Modeling Comparative Logical Relation with Contrastive Learning for Text Generation
Yuhao Dan, Junfeng Tian, Jie Zhou, Ming Yan, Ji Zhang, Qin Chen, Liang He
TL;DR
The paper addresses the limited ability of Data-to-Text Generation (D2T) systems to verbalize comparative logical relations (CLRs) between entities. It introduces the CLRG task and the Chinese CLR Dataset (CLRD), and presents the CoLo framework, a two-stage contrastive learning approach with Contrastive Encoding and Contrastive Decoding, using positive and negative CLR perturbations to guide learning. The model demonstrates strong performance on automatic and human evaluations, outperforming several baselines with only 0.58B parameters and approaching GPT-3.5 on entailment and coverage, while providing high-quality CLR descriptions for e-commerce style texts. This work advances the ability to generate fluent, logically coherent text that accurately expresses comparative relations, with potential impact on multilingual, logic-aware NLG for real-world applications.
Abstract
Data-to-Text Generation (D2T), a classic natural language generation problem, aims at producing fluent descriptions for structured input data, such as a table. Existing D2T works mainly focus on describing the superficial associative relations among entities, while ignoring the deep comparative logical relations, such as A is better than B in a certain aspect with a corresponding opinion, which is quite common in our daily life.

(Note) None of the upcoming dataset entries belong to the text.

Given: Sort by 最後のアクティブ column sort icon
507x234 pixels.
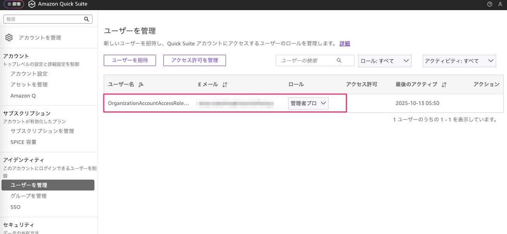Looking at the screenshot, I should click(x=444, y=84).
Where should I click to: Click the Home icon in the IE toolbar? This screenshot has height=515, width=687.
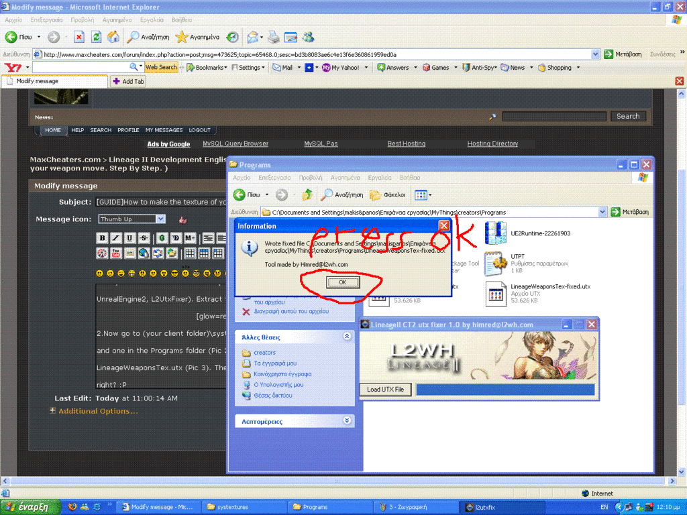(114, 37)
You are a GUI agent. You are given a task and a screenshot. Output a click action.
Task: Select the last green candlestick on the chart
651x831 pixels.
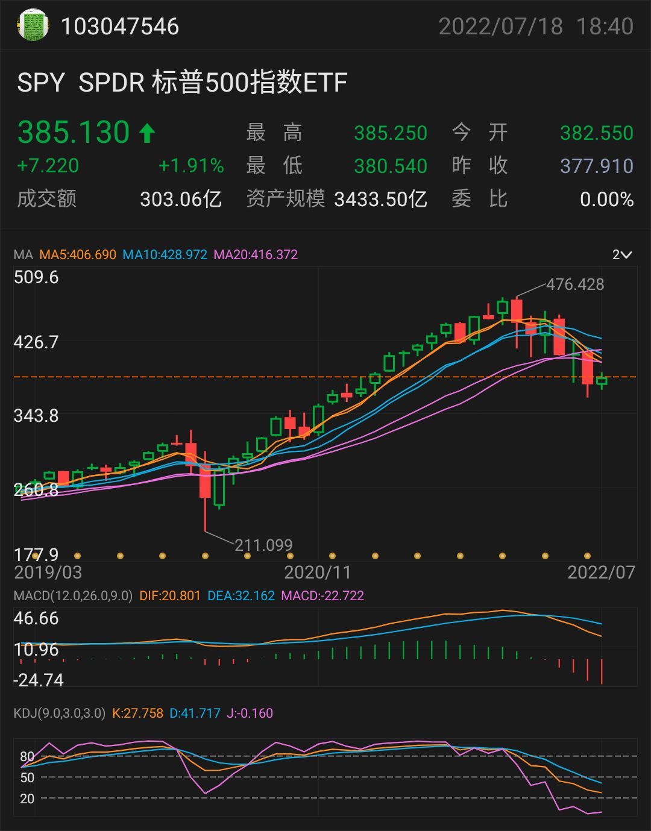[602, 380]
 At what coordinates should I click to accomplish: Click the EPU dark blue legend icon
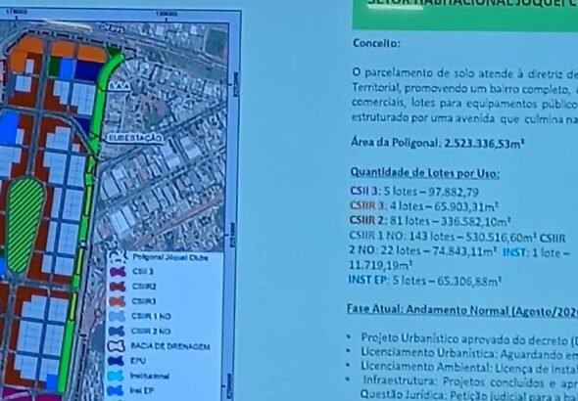pyautogui.click(x=117, y=361)
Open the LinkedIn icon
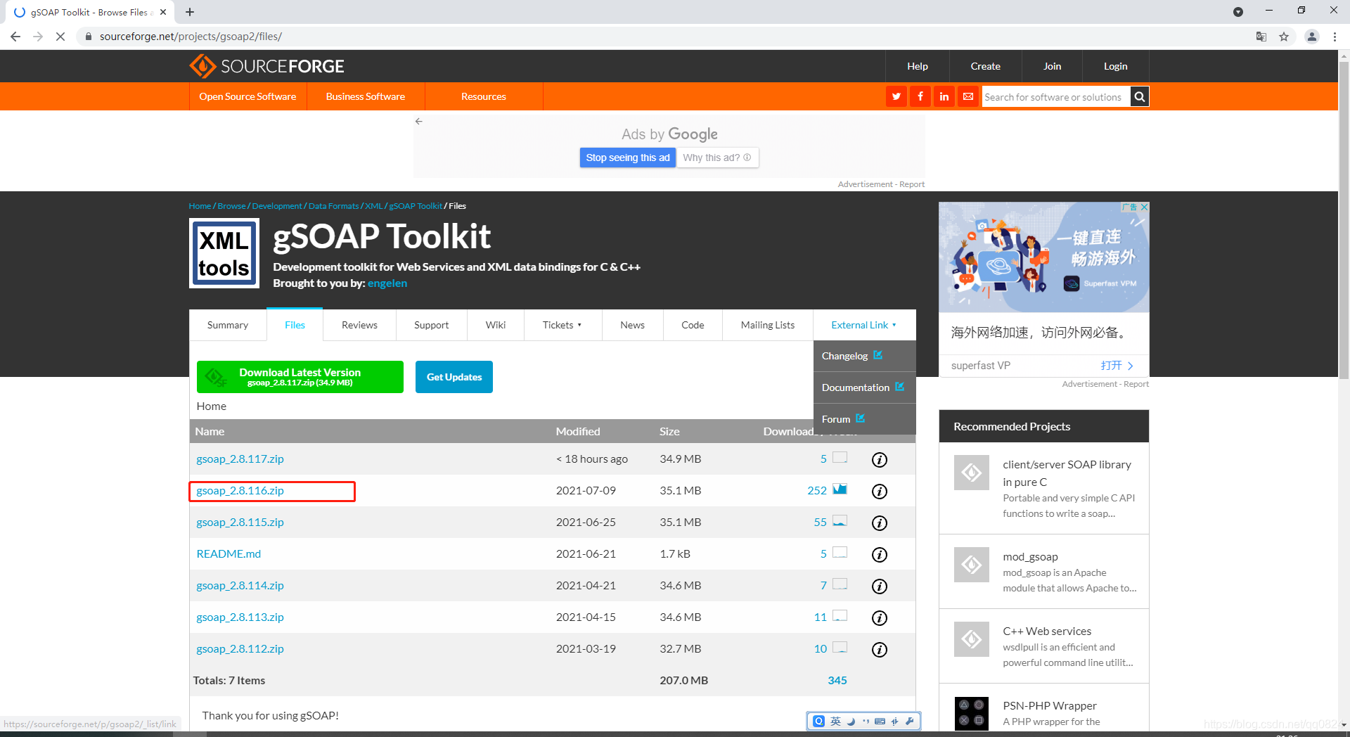This screenshot has width=1350, height=737. 944,96

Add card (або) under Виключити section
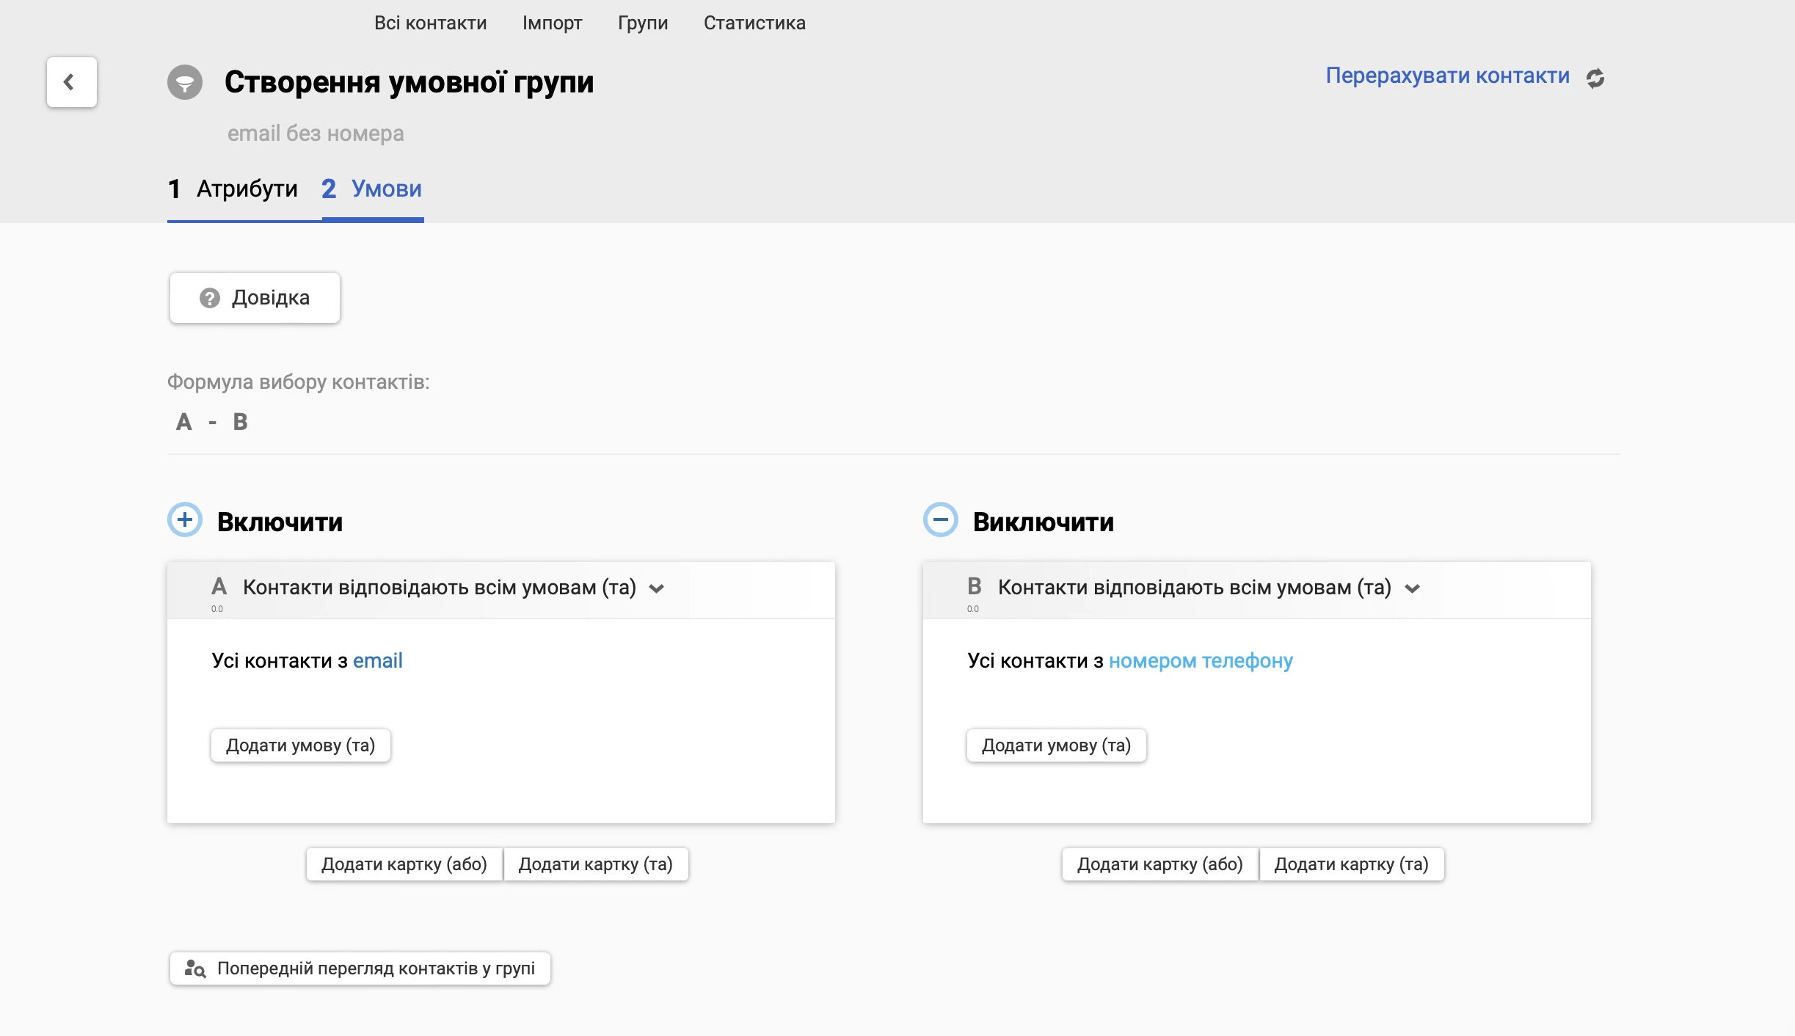[x=1159, y=864]
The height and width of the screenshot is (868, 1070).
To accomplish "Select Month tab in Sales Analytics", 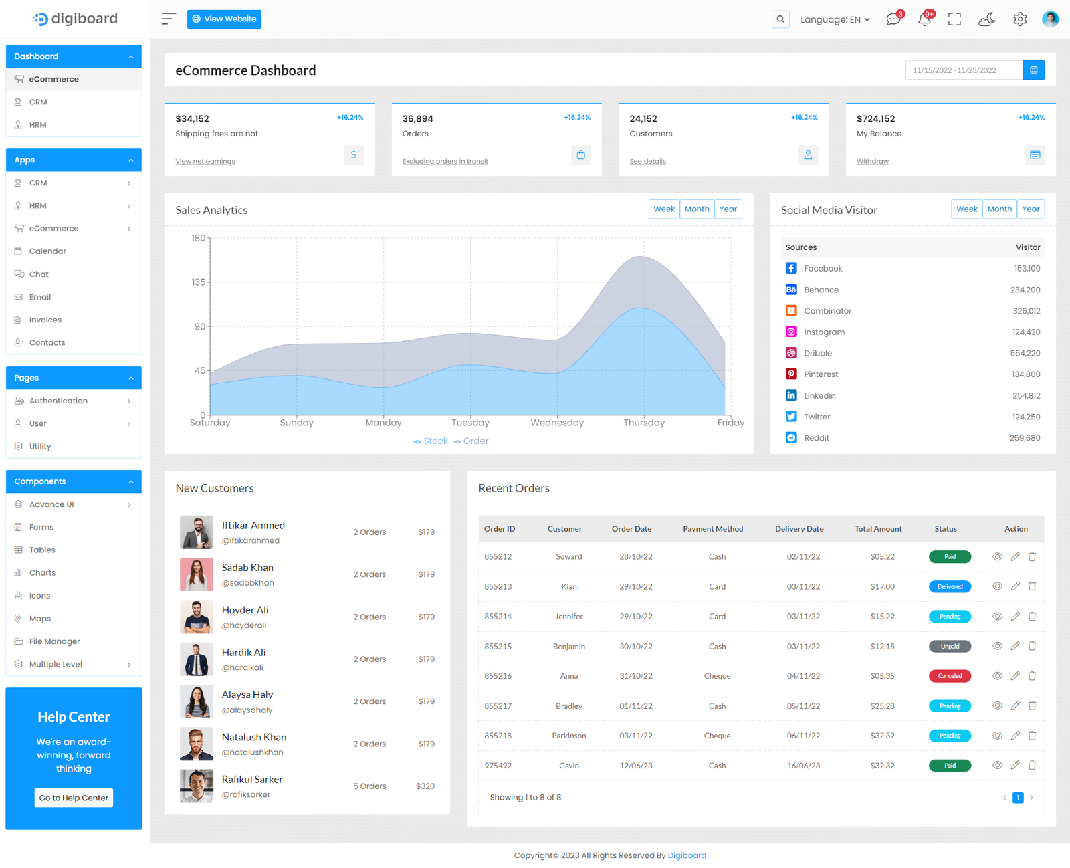I will pos(697,209).
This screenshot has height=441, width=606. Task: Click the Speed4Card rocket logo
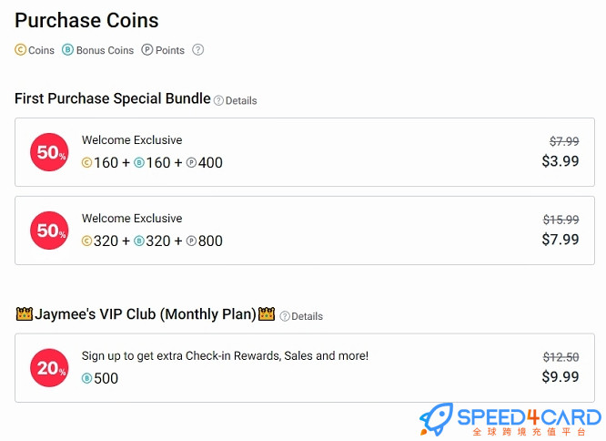coord(436,418)
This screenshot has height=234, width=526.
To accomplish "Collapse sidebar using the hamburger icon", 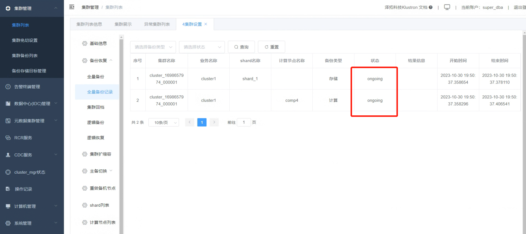I will pos(72,7).
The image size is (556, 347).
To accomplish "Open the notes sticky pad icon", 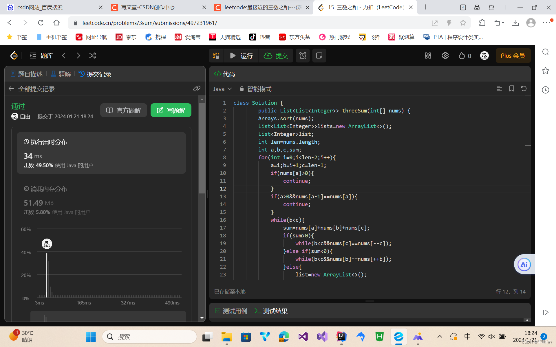I will tap(319, 56).
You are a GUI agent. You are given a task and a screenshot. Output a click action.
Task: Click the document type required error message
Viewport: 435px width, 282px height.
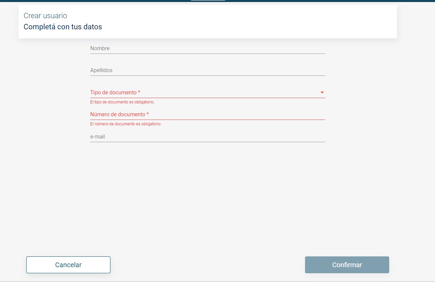pos(122,102)
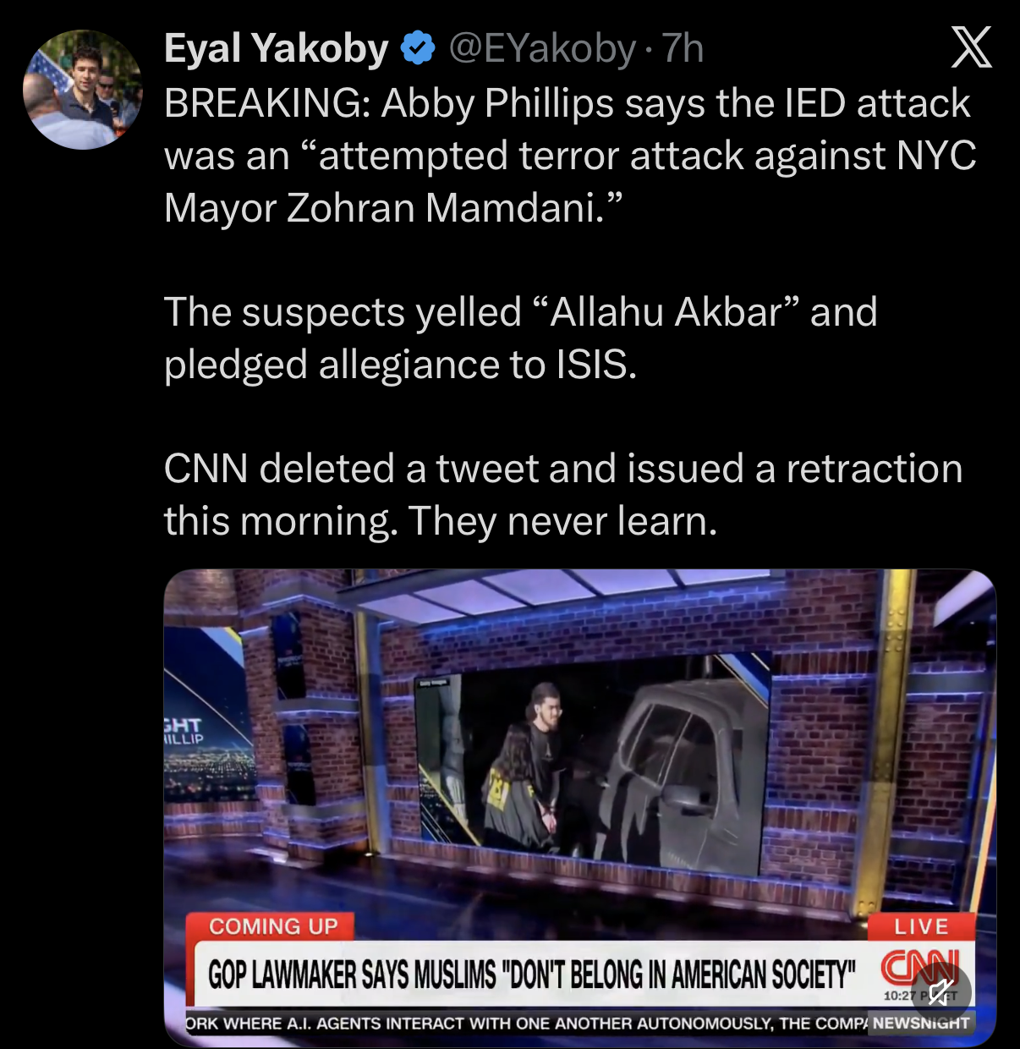Open the Eyal Yakoby display name link
Image resolution: width=1020 pixels, height=1049 pixels.
[x=277, y=48]
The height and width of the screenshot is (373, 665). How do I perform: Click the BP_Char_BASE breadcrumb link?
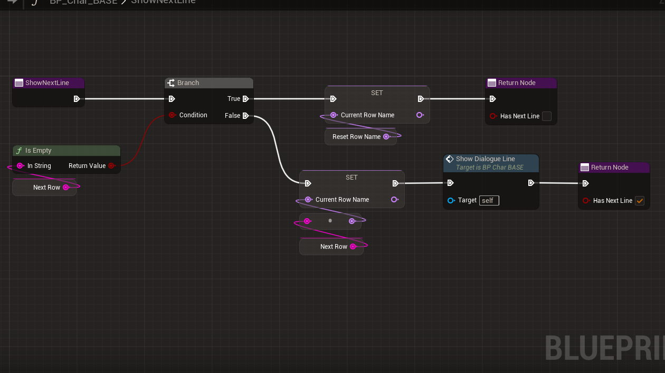pyautogui.click(x=83, y=2)
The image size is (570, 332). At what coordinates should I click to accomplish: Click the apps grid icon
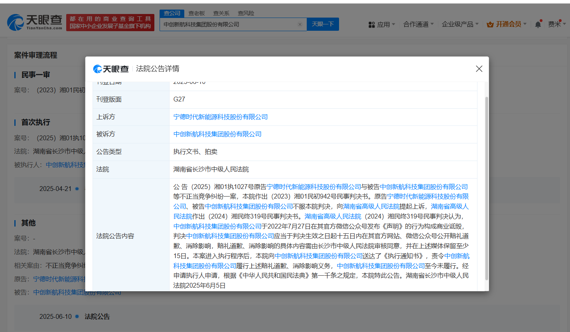(371, 24)
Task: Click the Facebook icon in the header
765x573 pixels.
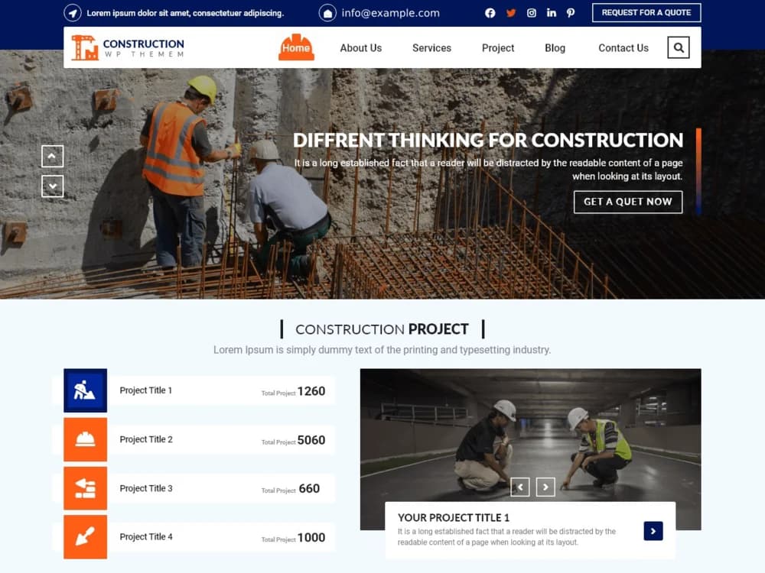Action: pos(490,13)
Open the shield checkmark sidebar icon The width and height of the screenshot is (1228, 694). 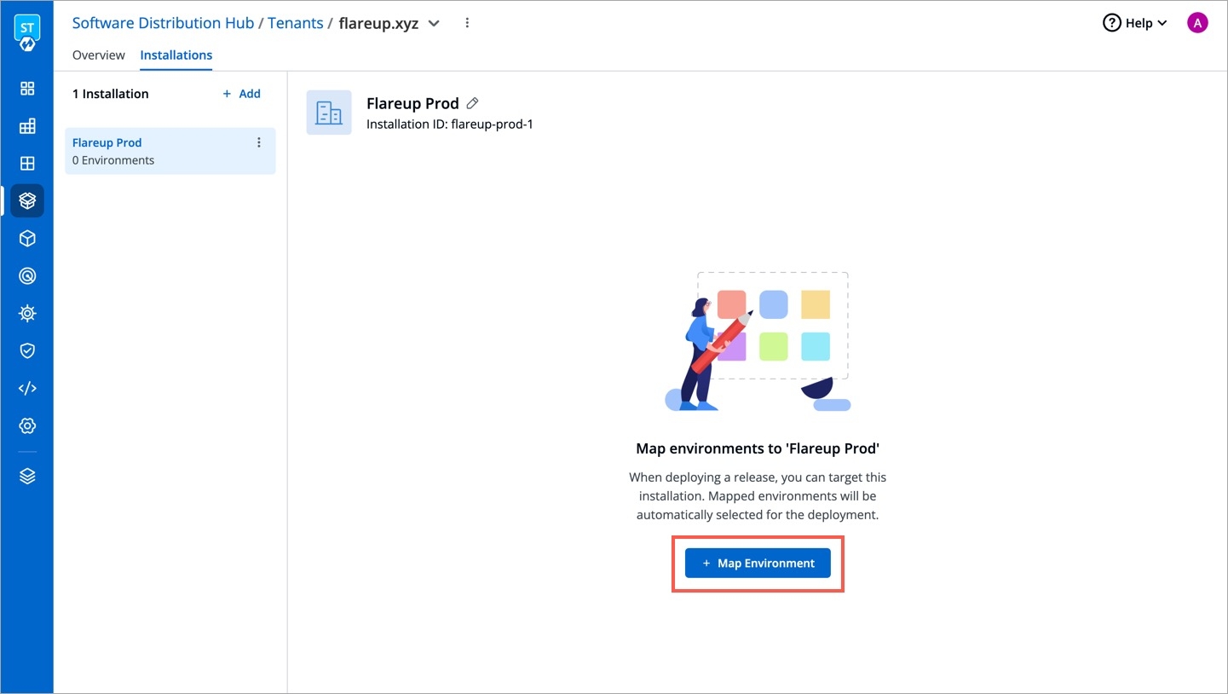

In this paper, we introduce a new D2T task named comparative logical relation generation (CLRG). Additionally, we propose a Comparative Logic (CoLo) based text generation method, which generates texts following specific comparative logical relations with contrastive learning. Specifically, we first construct various positive and negative samples by fine-grained perturbations in entities, aspects and opinions. Then, we perform contrastive learning in the encoder layer to have a better understanding of the comparative logical relations, and integrate it in the decoder layer to guide the model to correctly generate the relations. Noting the data scarcity problem, we construct a Chinese Comparative Logical Relation Dataset (CLRD), which is a high-quality human-annotated dataset and challenging for text generation with descriptions of multiple entities and annotations on their comparative logical relations. Extensive experiments show that our method achieves impressive performance in both automatic and human evaluations.